22/05/25
Après la fraîcheur de la nuit vient le moment de tester la douche solaire, installée au milieu du champ voisin. Heureusement, la paysanne me prévient de la nécessité de régler finement la température. De fait, l’eau est étonnamment chaude. Elle est aussi particulièrement pure : on peut se mirer – sous un angle parfaitement inhabituel ! – dans la bonde de la vidange. Dans la grange attenante à la ferme, un solide (deux œufs mollets, quatre tartines de pain perdu, une portion de beurre salé, trois figues confites, un litre de jus de pomme) et très bio petit déjeuner est servi pendant que le téléphone se recharge.
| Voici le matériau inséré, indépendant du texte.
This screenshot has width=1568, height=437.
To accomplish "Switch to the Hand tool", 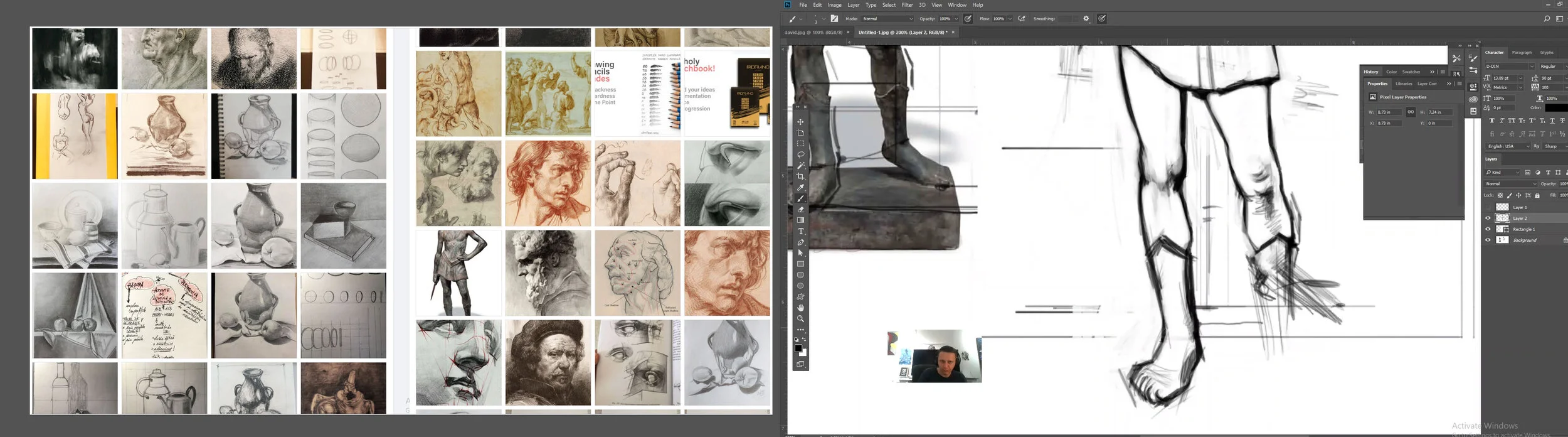I will (800, 308).
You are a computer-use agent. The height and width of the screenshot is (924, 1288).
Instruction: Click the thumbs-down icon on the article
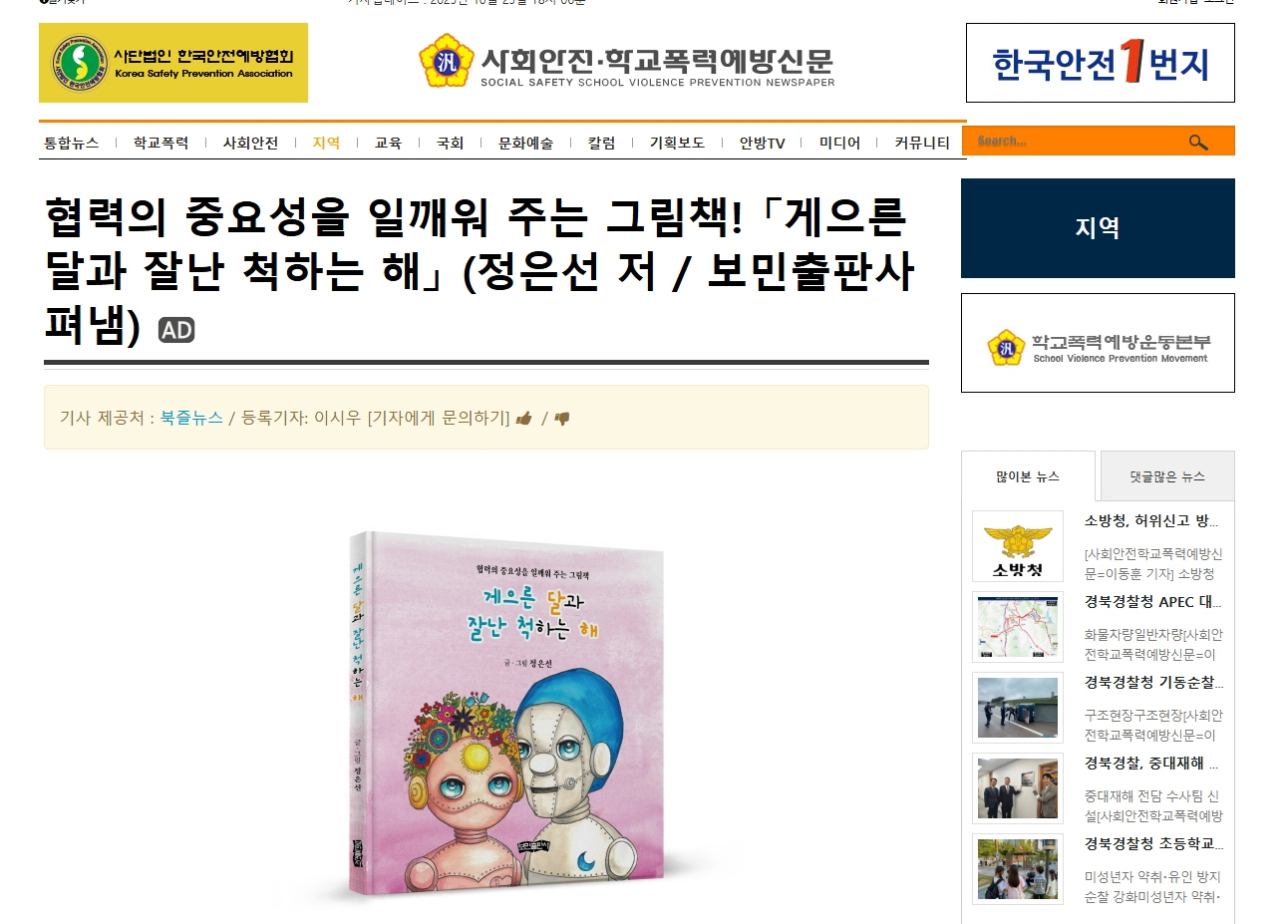pyautogui.click(x=562, y=419)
Coût total de l’opération : vingt euros, place de camping comprise.
Cette paysanne, qui ne revendique aucun diplôme agricole, a acheté la ferme il y a sept ans, pour se rapprocher de la nature. Elle s’y nourrit de son potager. Avant le confinement, elle accueillait des « boofers » (jeunes échangeant un séjour contre du travail sur place). Depuis, ce sont plutôt des trentenaires candidats à la néo-ruralité qui viennent faire un essai de vie. Elle organise aussi sur place des guinguettes. Du point de vue de son insertion et de la sécurité sociale, elle cumule quelques travaux alimentaires, même si le but ultime est de développer l’accueil. Le prochain projet consiste à créer des chambres d’hôtes.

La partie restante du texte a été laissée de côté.